◆ Exercise requirements
Retype the entries below exactly, and keep every picture out of your version.

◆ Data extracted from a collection

▼

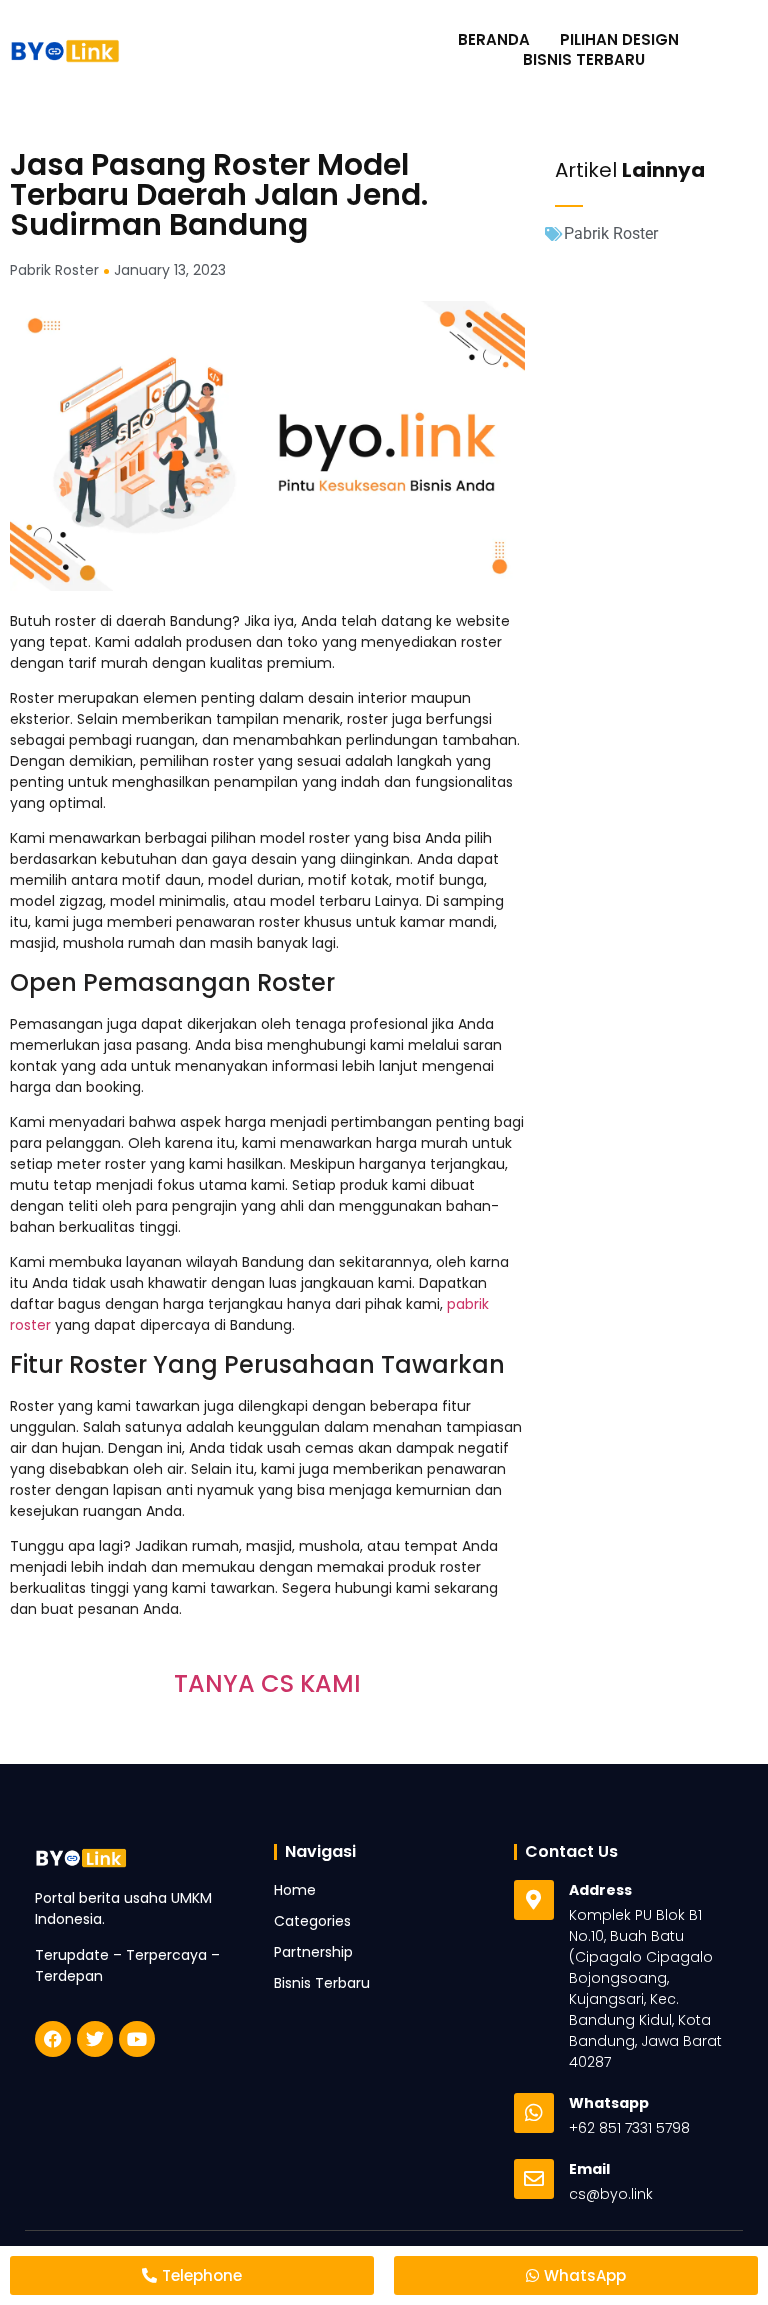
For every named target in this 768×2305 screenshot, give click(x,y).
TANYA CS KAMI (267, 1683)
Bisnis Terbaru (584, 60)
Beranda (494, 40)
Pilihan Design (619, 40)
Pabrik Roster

▲

◆ Output
For every named target in this 768×2305 screenshot, give click(x,y).
TANYA CS KAMI (267, 1683)
Bisnis Terbaru (584, 60)
Beranda (494, 40)
Pilihan Design (619, 40)
Pabrik Roster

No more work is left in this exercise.